### Input data
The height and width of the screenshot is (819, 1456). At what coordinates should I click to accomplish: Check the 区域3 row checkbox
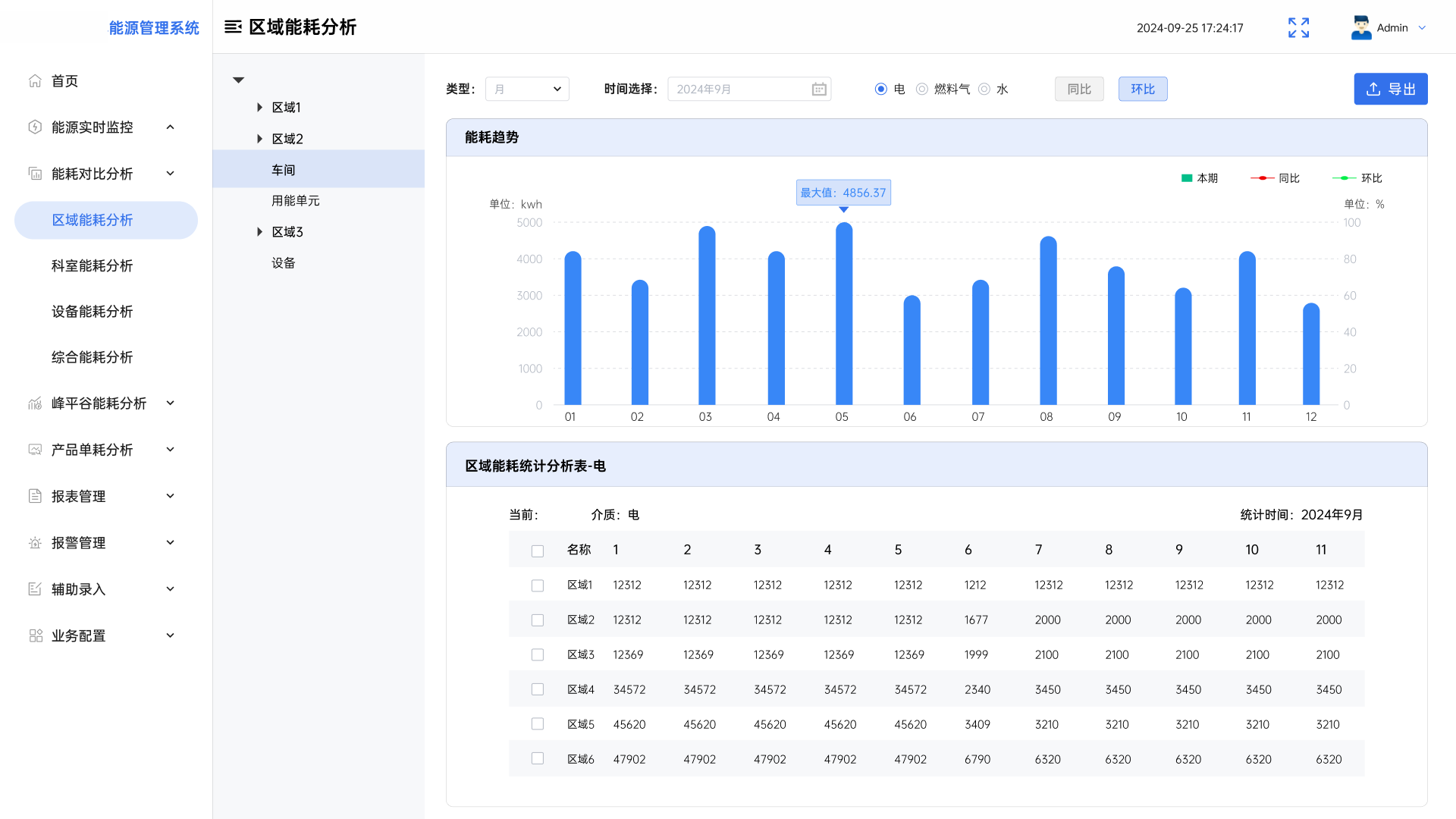[x=538, y=654]
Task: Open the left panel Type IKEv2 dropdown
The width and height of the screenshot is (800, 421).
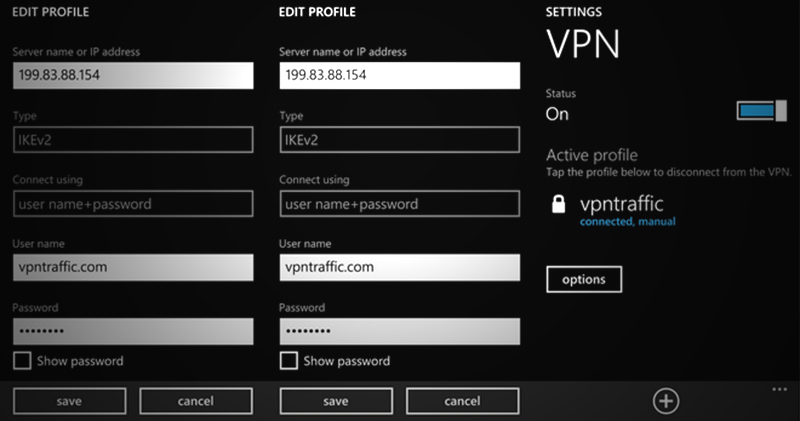Action: tap(133, 139)
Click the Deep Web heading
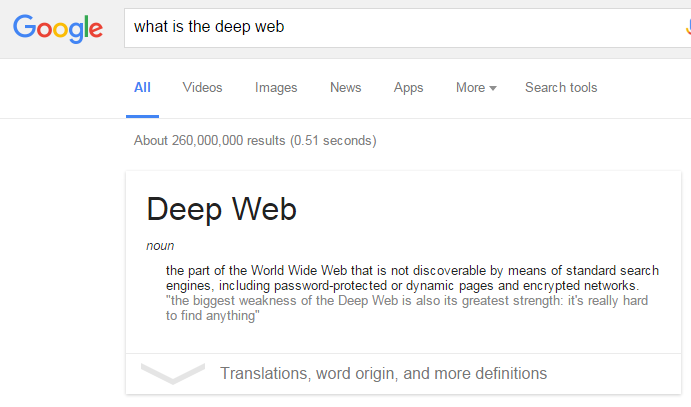Screen dimensions: 691x407 pyautogui.click(x=221, y=210)
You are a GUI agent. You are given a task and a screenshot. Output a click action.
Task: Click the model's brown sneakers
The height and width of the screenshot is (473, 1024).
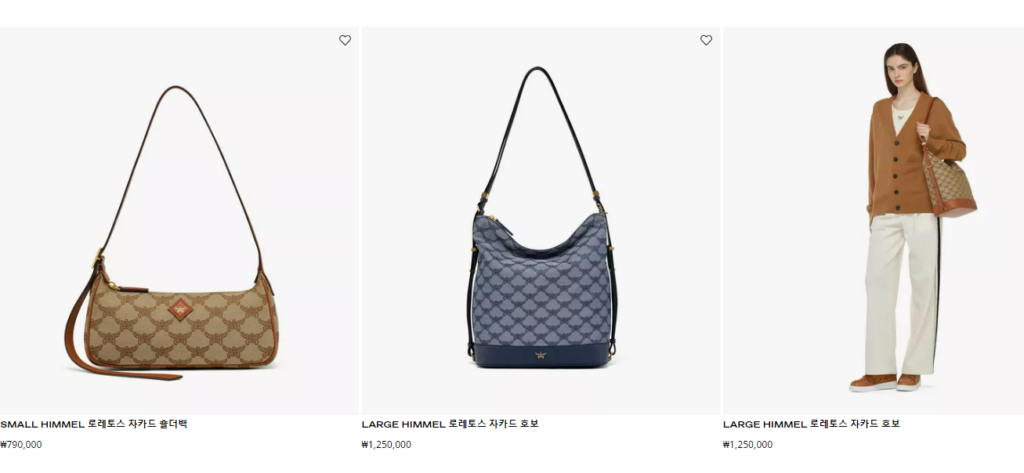pos(885,383)
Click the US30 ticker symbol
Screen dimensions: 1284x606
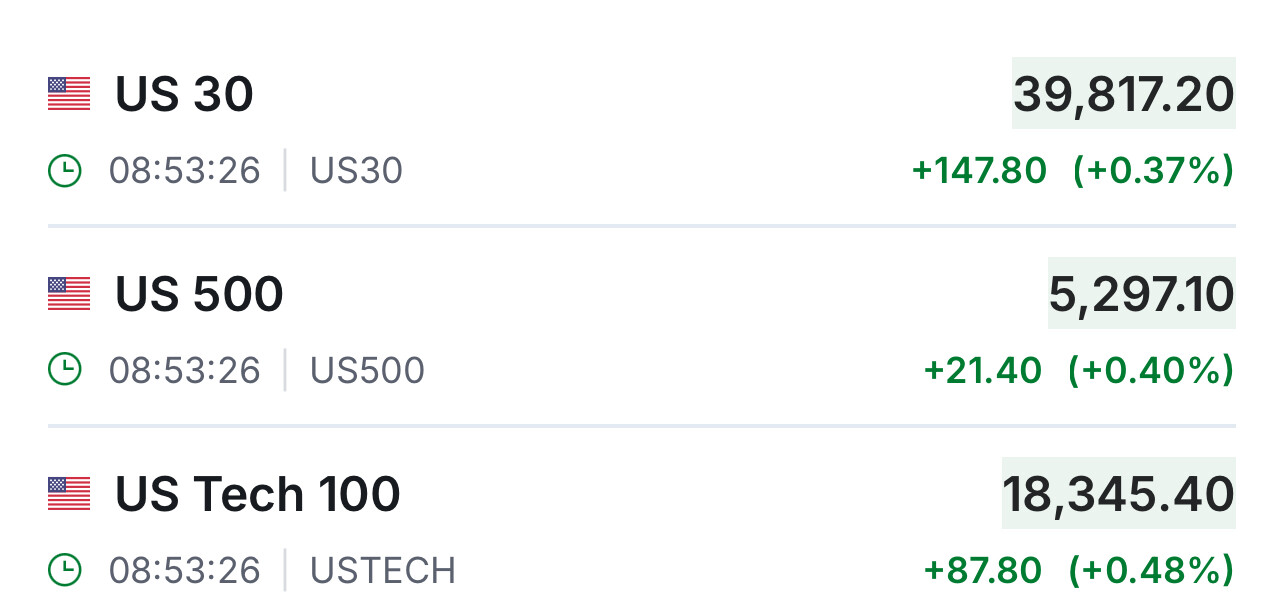coord(356,171)
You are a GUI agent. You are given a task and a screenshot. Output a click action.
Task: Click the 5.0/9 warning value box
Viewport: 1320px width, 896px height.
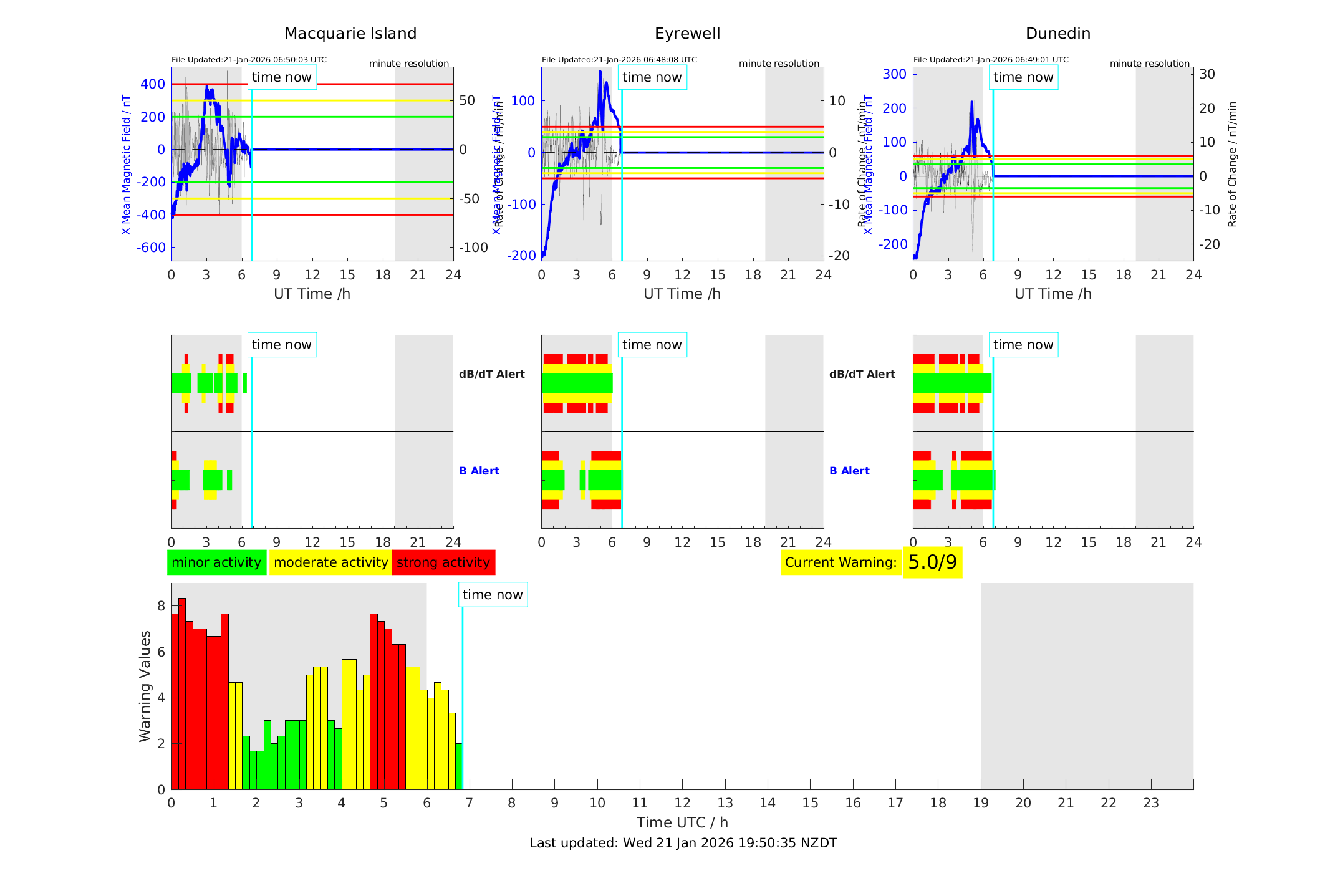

### Stated problem
Count the lines in the items above that contain the word "width". Give only the number.

### Full answer
4